#### What is expected
Reproduce verbatim the lines from the line containing "Refresh the Network" through the line containing "click(398, 694)", inclusive of both.

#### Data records
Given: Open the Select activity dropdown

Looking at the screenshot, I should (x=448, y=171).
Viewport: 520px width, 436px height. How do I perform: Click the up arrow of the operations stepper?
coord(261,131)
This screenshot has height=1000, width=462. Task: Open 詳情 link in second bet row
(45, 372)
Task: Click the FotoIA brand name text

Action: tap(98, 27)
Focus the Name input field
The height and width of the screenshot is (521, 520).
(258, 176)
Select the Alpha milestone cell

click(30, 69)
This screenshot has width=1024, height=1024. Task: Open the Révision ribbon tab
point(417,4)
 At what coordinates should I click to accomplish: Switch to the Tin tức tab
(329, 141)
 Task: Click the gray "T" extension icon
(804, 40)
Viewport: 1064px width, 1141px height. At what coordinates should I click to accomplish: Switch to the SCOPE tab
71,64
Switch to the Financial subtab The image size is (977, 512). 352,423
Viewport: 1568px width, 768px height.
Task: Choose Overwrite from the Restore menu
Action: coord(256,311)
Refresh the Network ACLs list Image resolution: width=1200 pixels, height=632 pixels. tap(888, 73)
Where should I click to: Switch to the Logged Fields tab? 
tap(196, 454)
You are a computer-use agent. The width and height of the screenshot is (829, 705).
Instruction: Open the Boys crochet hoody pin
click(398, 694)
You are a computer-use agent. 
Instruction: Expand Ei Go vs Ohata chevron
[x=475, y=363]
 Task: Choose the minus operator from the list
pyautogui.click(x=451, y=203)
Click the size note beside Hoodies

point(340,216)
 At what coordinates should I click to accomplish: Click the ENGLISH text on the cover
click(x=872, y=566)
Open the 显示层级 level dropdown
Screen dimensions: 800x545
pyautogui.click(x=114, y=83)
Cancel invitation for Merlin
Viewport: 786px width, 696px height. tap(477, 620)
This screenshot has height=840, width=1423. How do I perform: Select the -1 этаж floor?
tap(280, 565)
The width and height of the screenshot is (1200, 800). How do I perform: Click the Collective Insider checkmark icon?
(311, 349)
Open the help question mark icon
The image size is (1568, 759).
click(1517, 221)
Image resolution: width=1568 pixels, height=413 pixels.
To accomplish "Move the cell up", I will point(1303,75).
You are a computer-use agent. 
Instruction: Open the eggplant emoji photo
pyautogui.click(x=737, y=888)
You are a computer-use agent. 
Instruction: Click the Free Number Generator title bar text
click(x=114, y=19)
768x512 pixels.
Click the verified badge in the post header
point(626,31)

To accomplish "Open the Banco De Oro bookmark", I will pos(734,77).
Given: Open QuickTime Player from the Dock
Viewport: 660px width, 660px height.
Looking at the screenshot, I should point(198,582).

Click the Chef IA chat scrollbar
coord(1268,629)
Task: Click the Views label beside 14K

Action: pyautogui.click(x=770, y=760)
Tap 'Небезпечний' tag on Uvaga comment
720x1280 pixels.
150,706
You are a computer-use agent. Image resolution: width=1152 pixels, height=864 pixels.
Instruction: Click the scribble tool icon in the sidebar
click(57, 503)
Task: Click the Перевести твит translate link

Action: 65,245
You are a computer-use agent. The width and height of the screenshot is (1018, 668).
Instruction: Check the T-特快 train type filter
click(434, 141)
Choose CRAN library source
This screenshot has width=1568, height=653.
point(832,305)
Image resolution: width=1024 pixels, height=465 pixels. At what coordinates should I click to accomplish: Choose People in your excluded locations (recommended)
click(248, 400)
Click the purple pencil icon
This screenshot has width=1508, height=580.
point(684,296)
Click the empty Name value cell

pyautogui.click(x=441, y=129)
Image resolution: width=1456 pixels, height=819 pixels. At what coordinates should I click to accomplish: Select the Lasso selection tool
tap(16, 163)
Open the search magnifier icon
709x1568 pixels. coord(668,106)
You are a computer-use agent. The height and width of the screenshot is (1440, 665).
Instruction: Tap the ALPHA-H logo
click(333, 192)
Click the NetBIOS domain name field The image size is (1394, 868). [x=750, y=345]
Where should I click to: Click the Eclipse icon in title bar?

#### Response
Refresh the Network ACLs list Image resolution: width=1200 pixels, height=632 pixels. tap(888, 73)
Where should I click to: Switch to the Logged Fields tab? 
tap(196, 454)
You are a computer-use agent. The width and height of the screenshot is (829, 705).
Instruction: Open the Boys crochet hoody pin
click(398, 694)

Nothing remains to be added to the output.